With Kagiso Rabada’s rapid rise, does Vernon Philander have a future in One-Day International cricket?
The easy answer is ‘no, his time is probably up’. Although Rabada is only 20 years old and needs to be managed, he has done exceptionally well since making his record-breaking debut against Bangladesh in July.
His 6-16 on debut included a hat-trick and were the best figures by a South African bowler in ODIs and by any debutant. Rabada’s effort bettered Makhaya Ntini’s 6-22 against Australia in 2006, which was South Africa’s best haul in an ODI before that.
Philander wasn’t picked for that series, but did return in the home series against New Zealand where he played in the first two games. When Dale Steyn and Morne Morkel do play in an ODI series, it’s hard to see Philander in the mix.
Since Bangladesh Rabada has been preferred ahead of Kyle Abbott, especially when Steyn and Morkel are playing. Abbott comes in the moment one of them gets injured or rested, while Philander is now probably third in line.
It’s interesting. Philander made his ODI debut back in 2007 but after underwhelming performances he was dropped in 2008 after the tour to England and spent four years in the international desert.
The 30-year-old made a sensational start to his Test career in November 2011, but only played one ODI in 2012. The feeling then was that Philander had developed into a fantastic bowler, but that his style and impact were better suited to Test cricket and he was subsequently dubbed a ‘Test specialist’.
His next ODI came almost two years later in November 2013 against Pakistan, and an argument had begun to develop that, with Philander continuing to shine with the red ball, surely he could translate that form into the 50-over format on a consistent basis. And so he became a regular in the ODI side again leading up to and including the World Cup.
Kyle Abbott was the unlucky victim in that selection headache, but he stepped up nicely when Philander suffered a hamstring injury during the group stage and missed a few games. Abbott did so well in Philander’s absence that the general feeling was he should keep his place for the semi-final against New Zealand. But interference from the top allegedly intervened and Philander, short on match fitness for a crucial game, was included ahead of Abbott for transformation reasons.
The controversial debacle overshadowed the result and South Africa’s World Cup exit and now Philander, for the first time since making his Test debut, finds himself fighting for his international future.

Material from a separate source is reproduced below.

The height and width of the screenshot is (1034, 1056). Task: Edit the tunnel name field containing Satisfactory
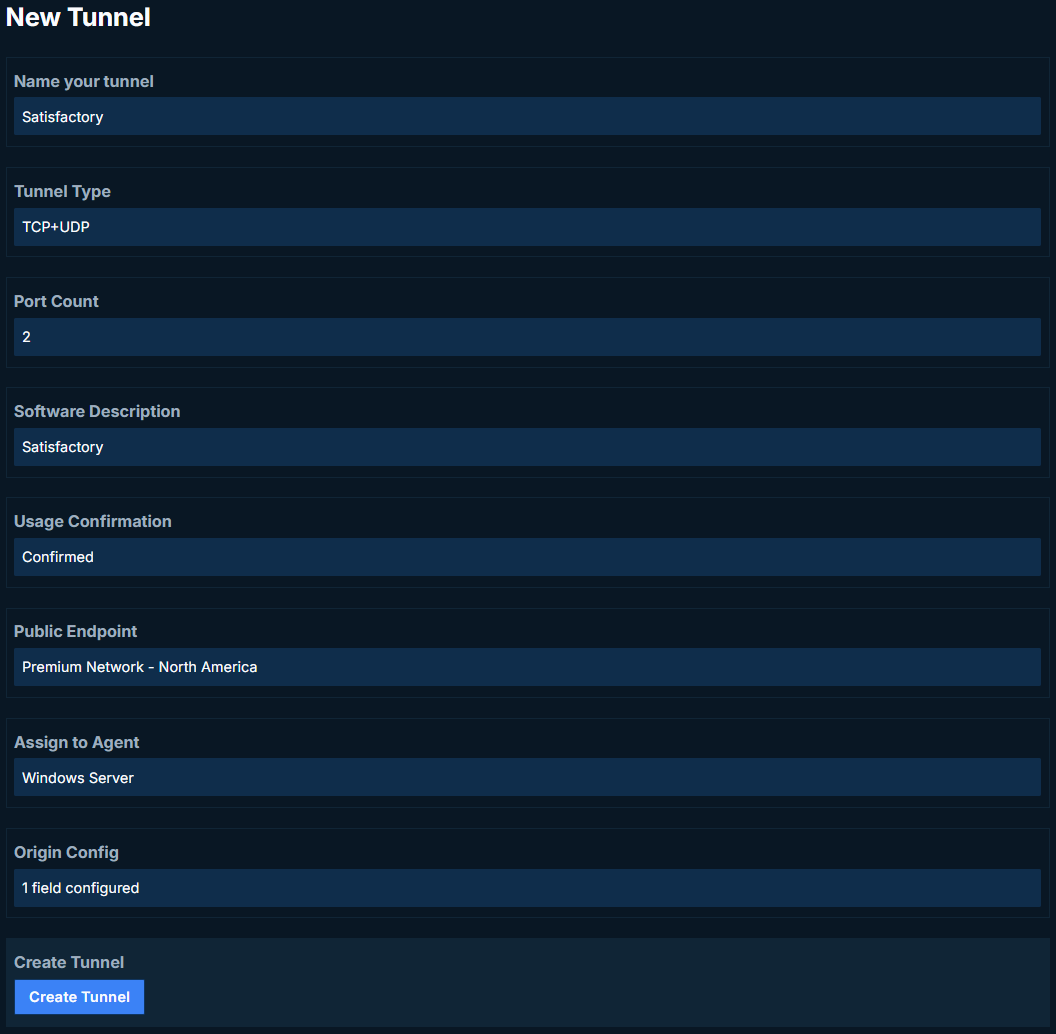(527, 116)
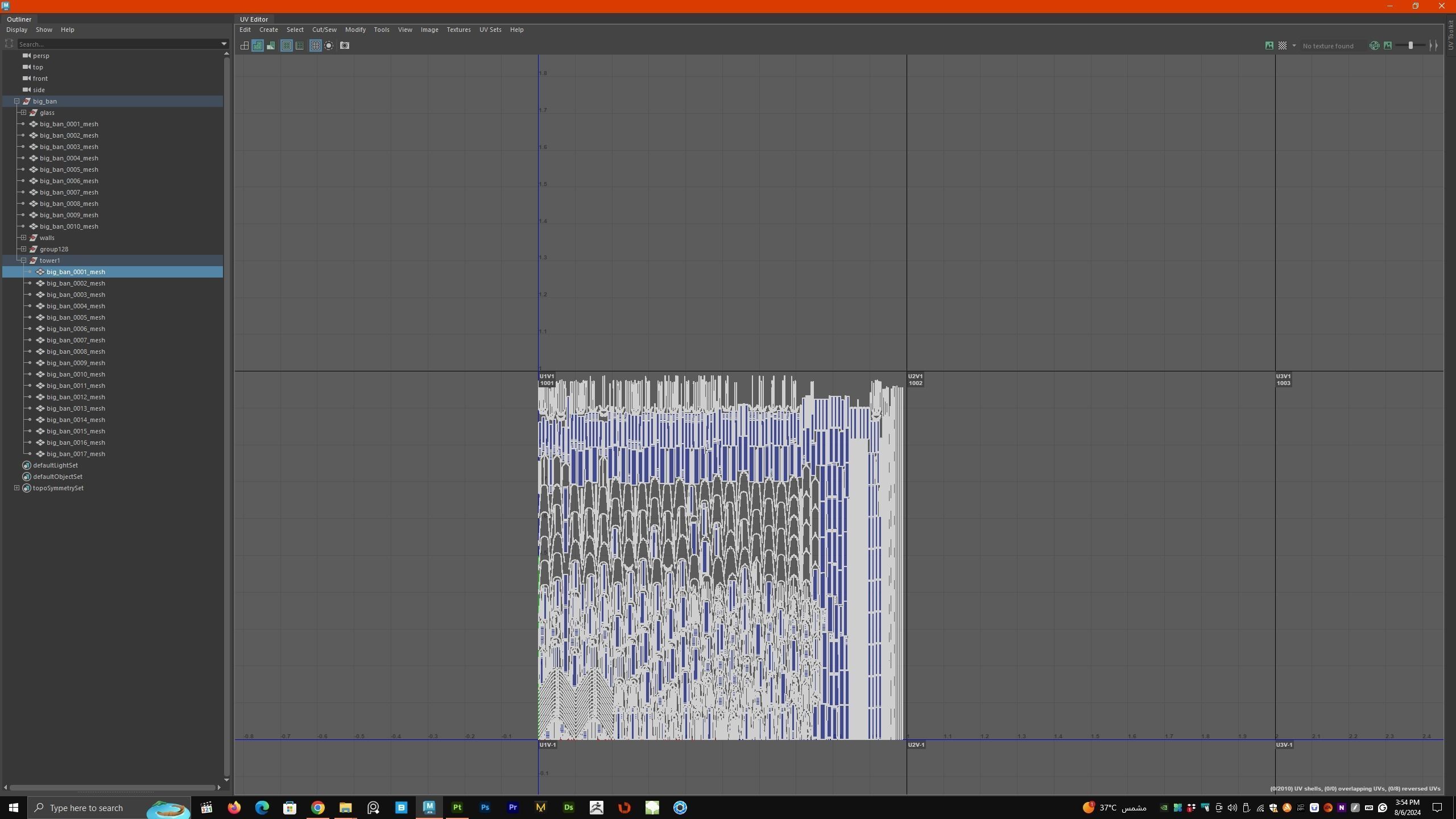This screenshot has width=1456, height=819.
Task: Adjust the image dimming slider handle
Action: point(1410,46)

What counts in his favour is the fact that he still remains South Africa’s best option at No 7 in ODIs. His batting is good enough and as an all-rounder it improves the balance of the side. But if he can’t consistently perform with the ball, which is his main priority, is it worth keeping him around?
Philander is expected to be selected for the ODI squad when England tour South Africa and if he plays one suspects that it might be his last chance to prove his worth.
The next generation is knocking on the door. How long can Philander keep it closed?